- Film poster
- Directed by: James Franco Travis Mathews
- Screenplay by: Travis Mathews
- Produced by: James Franco Vince Jolivette Michael Lannan Travis Mathews Iris Torres
- Starring: James Franco Travis Mathews Val Lauren Christian Patrick Brenden Gregory Brad Roberge Colin Chavez A.J. Goodrich
- Cinematography: Samantha Barrows Seana Carroll James Franco Travis Mathews Keith Wilson
- Edited by: Travis Mathews
- Music by: Santiago Latorre
- Distributed by: Strand Releasing Peccadillo Pictures
- Release dates: January 19, 2013 (Sundance Film Festival); January 2, 2014 (United States);
- Running time: 60 minutes
- Country: United States
- Language: English
- Box office: $11,142

= Interior. Leather Bar. =

Interior. Leather Bar. is a 2013 American docufiction film, which premiered at the 2013 Sundance Film Festival. Directed by James Franco and Travis Mathews, the film stars Franco and Mathews as themselves working on a film project which reimagines and attempts to recreate the 40 minutes of deleted and lost sexually explicit footage from the controversial 1980 film Cruising.

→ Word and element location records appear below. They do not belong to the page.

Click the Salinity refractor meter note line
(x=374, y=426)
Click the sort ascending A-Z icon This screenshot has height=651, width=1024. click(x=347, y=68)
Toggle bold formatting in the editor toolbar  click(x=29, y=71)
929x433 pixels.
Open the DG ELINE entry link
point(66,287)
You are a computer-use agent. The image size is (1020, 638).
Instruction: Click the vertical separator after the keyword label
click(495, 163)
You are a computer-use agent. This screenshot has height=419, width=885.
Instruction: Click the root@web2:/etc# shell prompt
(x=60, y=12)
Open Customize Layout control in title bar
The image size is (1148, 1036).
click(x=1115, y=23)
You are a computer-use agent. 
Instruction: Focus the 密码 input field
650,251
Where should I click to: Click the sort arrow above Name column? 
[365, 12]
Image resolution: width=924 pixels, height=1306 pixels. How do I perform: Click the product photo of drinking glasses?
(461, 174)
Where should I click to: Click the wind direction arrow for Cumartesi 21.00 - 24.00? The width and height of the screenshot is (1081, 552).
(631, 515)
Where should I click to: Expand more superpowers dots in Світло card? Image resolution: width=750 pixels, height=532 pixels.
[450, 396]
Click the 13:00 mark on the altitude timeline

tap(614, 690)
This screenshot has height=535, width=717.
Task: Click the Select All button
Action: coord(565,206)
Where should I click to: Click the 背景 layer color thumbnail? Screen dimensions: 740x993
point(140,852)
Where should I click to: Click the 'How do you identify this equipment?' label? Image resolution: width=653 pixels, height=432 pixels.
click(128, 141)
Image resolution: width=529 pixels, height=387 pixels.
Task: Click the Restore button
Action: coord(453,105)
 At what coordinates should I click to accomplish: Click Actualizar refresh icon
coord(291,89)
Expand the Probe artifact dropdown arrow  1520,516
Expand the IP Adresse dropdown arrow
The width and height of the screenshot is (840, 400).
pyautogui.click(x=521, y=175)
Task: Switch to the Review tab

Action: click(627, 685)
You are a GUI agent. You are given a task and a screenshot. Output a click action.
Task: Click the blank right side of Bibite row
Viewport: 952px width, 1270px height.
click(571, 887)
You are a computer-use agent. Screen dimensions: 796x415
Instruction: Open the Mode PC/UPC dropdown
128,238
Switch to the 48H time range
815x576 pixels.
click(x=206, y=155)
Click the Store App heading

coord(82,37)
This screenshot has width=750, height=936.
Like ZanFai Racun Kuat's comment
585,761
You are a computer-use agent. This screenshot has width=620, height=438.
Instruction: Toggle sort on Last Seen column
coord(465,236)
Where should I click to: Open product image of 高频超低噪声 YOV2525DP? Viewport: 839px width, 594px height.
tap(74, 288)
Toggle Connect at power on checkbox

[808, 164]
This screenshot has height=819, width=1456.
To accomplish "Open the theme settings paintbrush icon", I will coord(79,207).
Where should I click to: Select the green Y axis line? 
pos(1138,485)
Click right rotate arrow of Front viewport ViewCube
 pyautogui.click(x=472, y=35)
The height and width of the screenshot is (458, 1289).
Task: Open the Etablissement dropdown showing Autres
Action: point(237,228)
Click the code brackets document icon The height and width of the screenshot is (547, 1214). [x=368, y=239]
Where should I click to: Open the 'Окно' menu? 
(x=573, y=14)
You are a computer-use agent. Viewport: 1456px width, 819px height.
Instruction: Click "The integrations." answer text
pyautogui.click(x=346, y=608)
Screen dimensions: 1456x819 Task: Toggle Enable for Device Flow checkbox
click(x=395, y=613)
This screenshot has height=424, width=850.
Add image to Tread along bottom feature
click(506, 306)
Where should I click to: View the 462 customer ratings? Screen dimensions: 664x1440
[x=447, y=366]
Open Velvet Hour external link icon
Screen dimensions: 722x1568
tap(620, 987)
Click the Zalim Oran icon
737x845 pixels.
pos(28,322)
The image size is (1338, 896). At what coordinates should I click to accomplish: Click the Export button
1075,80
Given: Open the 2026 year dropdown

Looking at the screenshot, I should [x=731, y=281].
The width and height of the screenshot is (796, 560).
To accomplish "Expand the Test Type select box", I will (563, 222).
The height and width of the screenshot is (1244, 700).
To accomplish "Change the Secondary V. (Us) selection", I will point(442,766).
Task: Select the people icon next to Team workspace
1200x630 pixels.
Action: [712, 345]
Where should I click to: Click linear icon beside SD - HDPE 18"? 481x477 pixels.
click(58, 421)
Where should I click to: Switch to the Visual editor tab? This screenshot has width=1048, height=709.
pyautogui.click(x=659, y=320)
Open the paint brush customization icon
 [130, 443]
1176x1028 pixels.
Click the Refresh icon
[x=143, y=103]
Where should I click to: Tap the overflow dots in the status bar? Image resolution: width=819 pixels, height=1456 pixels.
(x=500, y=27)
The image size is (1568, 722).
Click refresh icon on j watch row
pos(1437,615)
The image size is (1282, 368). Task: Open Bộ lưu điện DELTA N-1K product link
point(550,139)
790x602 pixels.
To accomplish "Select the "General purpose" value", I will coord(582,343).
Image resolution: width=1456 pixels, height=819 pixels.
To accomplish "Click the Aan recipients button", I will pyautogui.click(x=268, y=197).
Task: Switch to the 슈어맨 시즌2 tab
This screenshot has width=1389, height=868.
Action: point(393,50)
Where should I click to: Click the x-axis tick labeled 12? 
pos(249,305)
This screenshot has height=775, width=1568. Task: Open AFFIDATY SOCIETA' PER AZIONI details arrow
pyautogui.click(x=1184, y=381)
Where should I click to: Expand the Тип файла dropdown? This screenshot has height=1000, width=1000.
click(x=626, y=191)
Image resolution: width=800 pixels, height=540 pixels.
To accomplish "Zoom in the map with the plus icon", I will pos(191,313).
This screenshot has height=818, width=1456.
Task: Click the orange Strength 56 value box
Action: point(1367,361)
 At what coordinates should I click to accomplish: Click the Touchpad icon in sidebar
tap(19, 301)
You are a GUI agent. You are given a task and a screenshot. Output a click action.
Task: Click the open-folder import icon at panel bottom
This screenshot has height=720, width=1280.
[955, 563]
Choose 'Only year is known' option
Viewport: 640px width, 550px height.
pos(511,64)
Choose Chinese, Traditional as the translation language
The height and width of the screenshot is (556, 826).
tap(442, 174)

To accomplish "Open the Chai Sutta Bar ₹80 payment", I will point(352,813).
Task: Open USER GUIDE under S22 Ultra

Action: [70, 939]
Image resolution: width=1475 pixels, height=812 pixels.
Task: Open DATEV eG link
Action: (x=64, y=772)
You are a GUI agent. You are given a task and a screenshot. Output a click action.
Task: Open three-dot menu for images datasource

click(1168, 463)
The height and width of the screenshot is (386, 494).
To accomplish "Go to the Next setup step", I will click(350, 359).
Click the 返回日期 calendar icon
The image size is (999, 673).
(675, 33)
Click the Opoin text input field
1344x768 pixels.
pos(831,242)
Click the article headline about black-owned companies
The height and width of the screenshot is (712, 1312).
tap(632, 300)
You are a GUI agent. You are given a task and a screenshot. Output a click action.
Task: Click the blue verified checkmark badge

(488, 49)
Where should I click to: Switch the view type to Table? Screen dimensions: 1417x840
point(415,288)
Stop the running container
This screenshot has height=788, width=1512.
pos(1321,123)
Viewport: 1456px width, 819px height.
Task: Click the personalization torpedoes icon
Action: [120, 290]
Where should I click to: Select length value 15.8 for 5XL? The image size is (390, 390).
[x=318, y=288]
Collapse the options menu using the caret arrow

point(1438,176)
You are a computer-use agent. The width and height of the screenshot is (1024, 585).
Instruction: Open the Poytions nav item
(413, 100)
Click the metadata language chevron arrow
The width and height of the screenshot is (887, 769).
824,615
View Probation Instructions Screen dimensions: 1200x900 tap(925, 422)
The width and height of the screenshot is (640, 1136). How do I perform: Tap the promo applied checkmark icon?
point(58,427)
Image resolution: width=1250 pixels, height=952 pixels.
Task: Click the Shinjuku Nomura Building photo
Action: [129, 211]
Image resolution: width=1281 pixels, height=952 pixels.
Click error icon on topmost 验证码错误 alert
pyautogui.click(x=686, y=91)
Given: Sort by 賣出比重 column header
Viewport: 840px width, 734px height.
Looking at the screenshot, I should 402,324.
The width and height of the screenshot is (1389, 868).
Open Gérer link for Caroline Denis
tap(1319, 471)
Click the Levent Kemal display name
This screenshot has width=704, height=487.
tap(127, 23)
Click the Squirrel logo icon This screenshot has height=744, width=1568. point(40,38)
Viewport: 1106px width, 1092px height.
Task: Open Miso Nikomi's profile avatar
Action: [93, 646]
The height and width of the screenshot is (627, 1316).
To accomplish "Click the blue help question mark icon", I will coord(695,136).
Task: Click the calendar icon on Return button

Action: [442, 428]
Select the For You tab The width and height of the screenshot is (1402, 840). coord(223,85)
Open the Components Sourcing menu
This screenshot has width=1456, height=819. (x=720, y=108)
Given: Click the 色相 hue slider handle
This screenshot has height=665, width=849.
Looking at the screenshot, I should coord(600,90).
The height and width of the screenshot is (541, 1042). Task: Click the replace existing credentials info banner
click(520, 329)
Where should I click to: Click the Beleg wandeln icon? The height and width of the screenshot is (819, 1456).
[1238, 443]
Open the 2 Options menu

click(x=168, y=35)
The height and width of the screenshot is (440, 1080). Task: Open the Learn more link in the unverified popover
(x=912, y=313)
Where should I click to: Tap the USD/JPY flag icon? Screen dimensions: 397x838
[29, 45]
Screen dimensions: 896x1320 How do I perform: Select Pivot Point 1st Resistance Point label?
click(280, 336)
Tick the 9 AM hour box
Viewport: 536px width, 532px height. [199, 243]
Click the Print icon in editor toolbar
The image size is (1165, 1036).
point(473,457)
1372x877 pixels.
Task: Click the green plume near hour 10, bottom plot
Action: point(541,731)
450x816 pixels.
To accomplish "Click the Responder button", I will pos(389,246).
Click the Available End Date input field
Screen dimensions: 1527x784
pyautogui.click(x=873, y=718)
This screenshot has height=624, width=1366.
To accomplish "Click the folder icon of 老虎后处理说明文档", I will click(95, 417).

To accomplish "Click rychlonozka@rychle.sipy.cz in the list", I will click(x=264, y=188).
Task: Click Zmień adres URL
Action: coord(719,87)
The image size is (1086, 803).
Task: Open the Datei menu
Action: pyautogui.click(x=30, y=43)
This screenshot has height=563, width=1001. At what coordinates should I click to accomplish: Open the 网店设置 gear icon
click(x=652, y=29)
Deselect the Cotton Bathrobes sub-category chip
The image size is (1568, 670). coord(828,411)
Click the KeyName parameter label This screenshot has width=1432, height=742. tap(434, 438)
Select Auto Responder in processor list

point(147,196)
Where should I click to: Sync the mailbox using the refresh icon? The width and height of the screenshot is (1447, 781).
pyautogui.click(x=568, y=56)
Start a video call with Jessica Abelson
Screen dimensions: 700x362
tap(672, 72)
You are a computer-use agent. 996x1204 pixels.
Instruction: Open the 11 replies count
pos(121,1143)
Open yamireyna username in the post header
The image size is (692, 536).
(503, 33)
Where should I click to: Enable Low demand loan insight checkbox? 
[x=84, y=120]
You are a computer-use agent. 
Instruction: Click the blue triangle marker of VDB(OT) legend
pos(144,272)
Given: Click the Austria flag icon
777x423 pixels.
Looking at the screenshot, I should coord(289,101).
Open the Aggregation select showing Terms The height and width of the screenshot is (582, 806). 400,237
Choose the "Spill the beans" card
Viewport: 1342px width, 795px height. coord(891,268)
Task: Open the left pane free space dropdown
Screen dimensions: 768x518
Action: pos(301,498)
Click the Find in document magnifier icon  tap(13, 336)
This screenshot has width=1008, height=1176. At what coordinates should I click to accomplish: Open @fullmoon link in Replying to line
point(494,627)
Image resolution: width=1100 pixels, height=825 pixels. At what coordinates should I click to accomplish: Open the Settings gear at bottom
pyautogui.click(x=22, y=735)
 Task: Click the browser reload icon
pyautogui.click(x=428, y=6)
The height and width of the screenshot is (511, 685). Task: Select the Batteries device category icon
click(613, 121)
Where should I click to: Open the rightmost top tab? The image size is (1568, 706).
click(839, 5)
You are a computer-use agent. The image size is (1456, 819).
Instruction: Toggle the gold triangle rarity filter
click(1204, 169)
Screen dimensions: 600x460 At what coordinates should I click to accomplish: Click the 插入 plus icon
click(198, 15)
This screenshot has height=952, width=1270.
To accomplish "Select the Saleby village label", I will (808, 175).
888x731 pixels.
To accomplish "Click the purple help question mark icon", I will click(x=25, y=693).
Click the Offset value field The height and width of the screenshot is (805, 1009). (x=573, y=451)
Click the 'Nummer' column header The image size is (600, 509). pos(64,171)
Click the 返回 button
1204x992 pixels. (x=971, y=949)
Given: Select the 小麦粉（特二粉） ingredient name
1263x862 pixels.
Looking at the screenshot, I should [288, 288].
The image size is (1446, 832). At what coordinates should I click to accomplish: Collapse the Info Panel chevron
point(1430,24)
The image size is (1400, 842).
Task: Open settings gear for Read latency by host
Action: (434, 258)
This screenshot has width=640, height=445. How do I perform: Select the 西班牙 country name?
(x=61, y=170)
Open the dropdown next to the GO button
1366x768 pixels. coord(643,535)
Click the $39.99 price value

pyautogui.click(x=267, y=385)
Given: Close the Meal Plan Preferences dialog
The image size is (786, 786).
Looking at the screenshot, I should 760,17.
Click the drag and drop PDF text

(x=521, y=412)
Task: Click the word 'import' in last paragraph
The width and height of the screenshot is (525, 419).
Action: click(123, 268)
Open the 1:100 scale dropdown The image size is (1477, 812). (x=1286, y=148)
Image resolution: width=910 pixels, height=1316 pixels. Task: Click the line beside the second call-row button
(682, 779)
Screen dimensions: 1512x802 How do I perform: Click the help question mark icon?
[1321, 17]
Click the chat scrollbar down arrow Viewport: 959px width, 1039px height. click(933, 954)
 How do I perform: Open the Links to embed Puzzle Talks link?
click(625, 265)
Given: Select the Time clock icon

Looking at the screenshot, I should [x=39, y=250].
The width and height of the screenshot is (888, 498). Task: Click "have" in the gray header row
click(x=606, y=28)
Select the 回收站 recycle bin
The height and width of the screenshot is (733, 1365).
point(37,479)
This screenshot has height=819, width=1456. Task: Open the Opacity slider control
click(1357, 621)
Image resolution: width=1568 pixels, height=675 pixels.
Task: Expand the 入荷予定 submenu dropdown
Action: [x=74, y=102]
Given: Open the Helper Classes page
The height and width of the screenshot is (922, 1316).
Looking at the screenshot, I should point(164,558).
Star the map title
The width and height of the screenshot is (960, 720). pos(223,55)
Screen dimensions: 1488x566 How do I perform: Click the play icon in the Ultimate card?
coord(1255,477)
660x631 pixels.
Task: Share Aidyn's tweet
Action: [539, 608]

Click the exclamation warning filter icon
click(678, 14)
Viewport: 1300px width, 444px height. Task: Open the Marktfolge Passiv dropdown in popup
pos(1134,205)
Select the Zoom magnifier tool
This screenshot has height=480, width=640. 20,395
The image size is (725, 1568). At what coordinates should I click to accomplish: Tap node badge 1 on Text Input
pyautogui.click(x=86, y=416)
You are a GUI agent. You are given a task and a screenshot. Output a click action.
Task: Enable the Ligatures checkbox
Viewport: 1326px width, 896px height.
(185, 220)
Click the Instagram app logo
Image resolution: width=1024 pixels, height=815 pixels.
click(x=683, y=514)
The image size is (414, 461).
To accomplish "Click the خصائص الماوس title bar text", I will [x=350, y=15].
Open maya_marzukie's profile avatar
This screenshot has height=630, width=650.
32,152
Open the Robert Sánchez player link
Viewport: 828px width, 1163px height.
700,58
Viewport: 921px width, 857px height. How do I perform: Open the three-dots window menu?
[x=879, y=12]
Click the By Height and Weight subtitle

The film's cast also includes Val Lauren, Christian Patrick, Brenden Gregory, Brad Roberge, Colin Chavez, Michael Lannan and A.J. Goodrich.

== Background ==
Despite early media reports when the project was first announced, the film is not itself a recreation of the deleted footage, featuring only brief scenes that actually do so literally. Instead, it uses the idea of recreating the footage as a plot point to explore the creative and ethical questions arising from the process of trying to make such a film. It depicts issues such as the actors' level of comfort or discomfort with the material, the conflict between creative freedom and censorship, and the ways in which the cinematic representation of LGBT issues and people has evolved since Cruising was originally released in 1980. One of the main narrative threads of the film is the confusion of several participants over why James Franco would want to be involved in such a project in the first place.

Mathews has stated in interviews that one aspect of the original film's production that interested him was the contrast between analyses which suggest that the deleted footage constituted homophobic propaganda, and those which suggest that it was more documentary in nature.

==Reception==
Interior. Leather Bar has an approval rating of 59% on review aggregator website Rotten Tomatoes, based on 37 reviews. Metacritic assigned the film a weighted average score of 47 out of 100, based on 15 critics, indicating "mixed or average" reviews.